# [Quoted passage]
Can you imagine a world where there are thousands upon thousands of people that have CPUs that came out 2, 3, 4 or 5 years ago?  They might want to upgrade.  Some might want to optimize to the max.  Perhaps even buying perfectly tuned RAM with the new "in thing", a Ryzen 5000 series CPU.

Granted, the difference for you would be minimal, but I'm going to go out on a limb and guess that those that have a 9900K are a minority of the entire PC gaming space.


----------



## TheoneandonlyMrK (Nov 18, 2020)

birdie said:


> TLDR:
> 
> Just buy ... NVIDIA. Even 3-5 years from now you'll be able to play the most demanding titles thanks to DLSS just by lowering resolution.


There fixed that for you.


Moving on from infinity cache trashers that just got schooled by reality.


Great release ,I'm calling it a draw@Earthdog.


----------



## RedelZaVedno (Nov 18, 2020)

Foobario said:


> As for the performance disparity between the 6800xt and 3080, this review favors the 3080 far more than the other five reviews I've read. Sure, if you are one of the five people in the world that play Anno 1800, Nvidia is the way to go, no doubt. At least two of the other games in this review I've never heard of. From the looks of it, the games are so obscure that AMD hasn't even bothered to create drivers for them. Yet they were included in this review only to skew results in Nvidia's favor as it seems the author knows his audience here. This message board seems to have more delusional Green kool aid drinkers than most.

# [Provided material]

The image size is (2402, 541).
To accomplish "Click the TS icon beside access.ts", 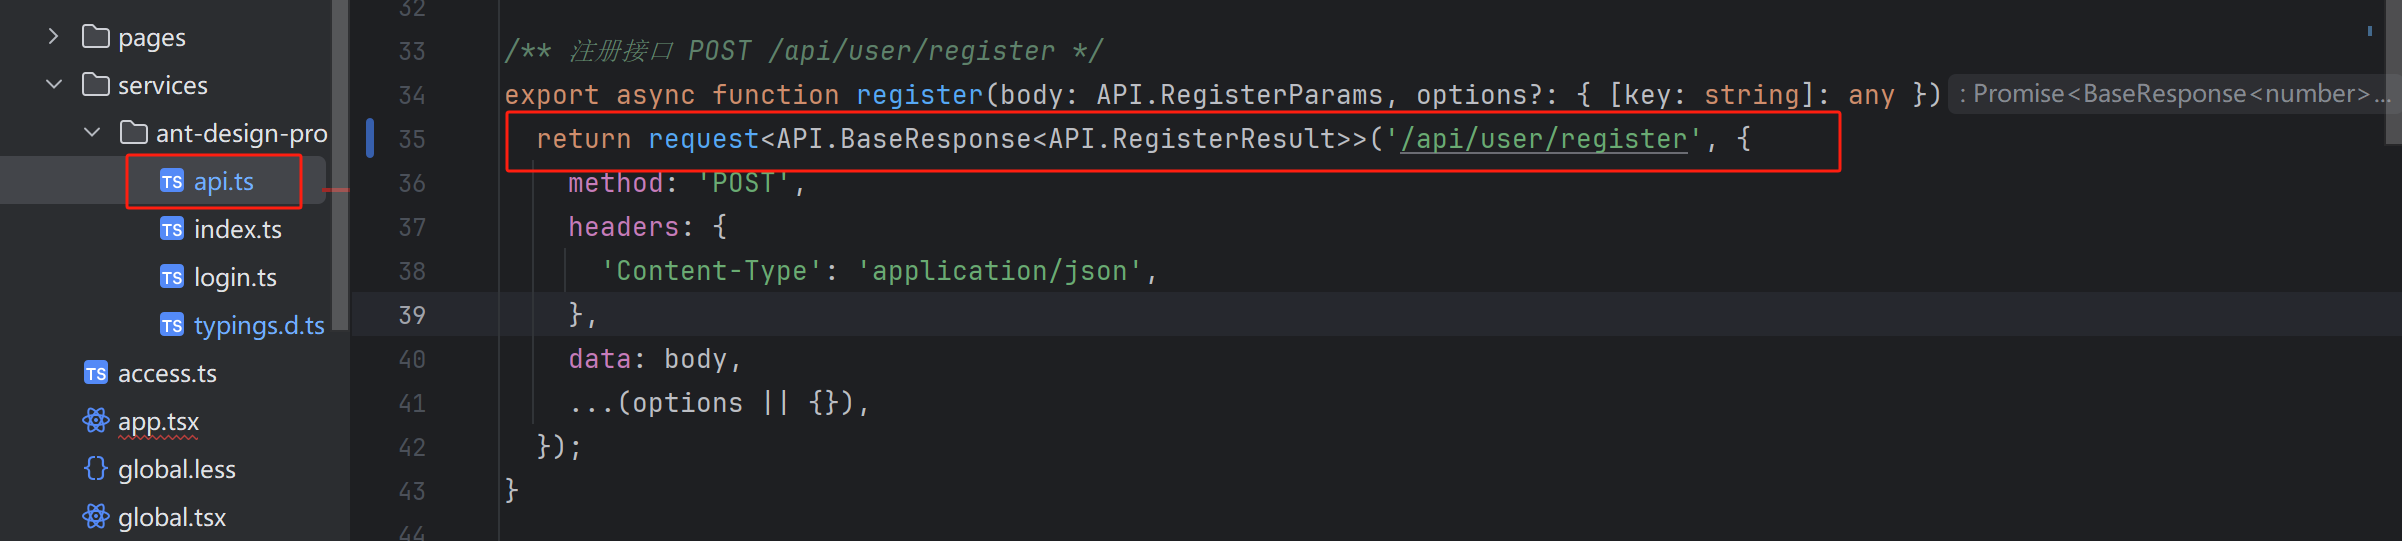I will (x=96, y=373).
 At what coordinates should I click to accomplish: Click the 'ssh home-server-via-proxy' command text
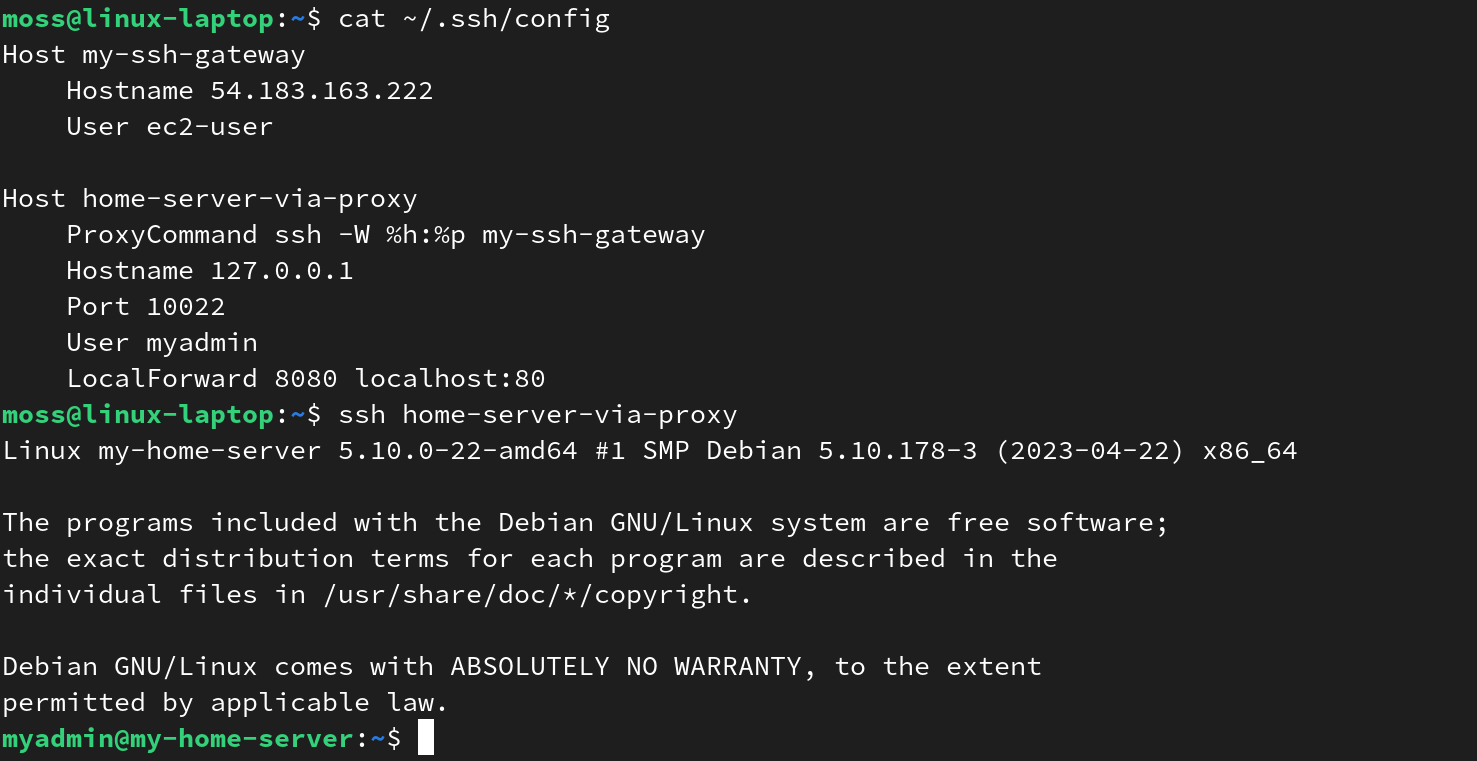537,415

# [Tasks for this exercise]
(a) What is the Spanish translation of this sentence from the forum thread: "At least two of the other games in this review I've never heard of."?
(b) How would you sum up the forum thread in three sentences?

# [Per-task outputs]
(a) Nunca he oído hablar de al menos dos de los otros juegos de esta reseña.

(b) One poster says that thousands of people with CPUs two to five years old might want to upgrade, perhaps to a Ryzen 5000 series CPU, and guesses that 9900K owners are a minority of PC gamers. Another poster rewrites a quoted summary to recommend NVIDIA, because DLSS would let buyers play the most demanding titles for years by lowering resolution, and calls the release a draw. A quoted post argues that this review favors the 3080 over the 6800xt far more than five other reviews did, claims it includes little-known games such as Anno 1800 to skew results toward Nvidia, and says the board has more "Green kool aid drinkers" than most.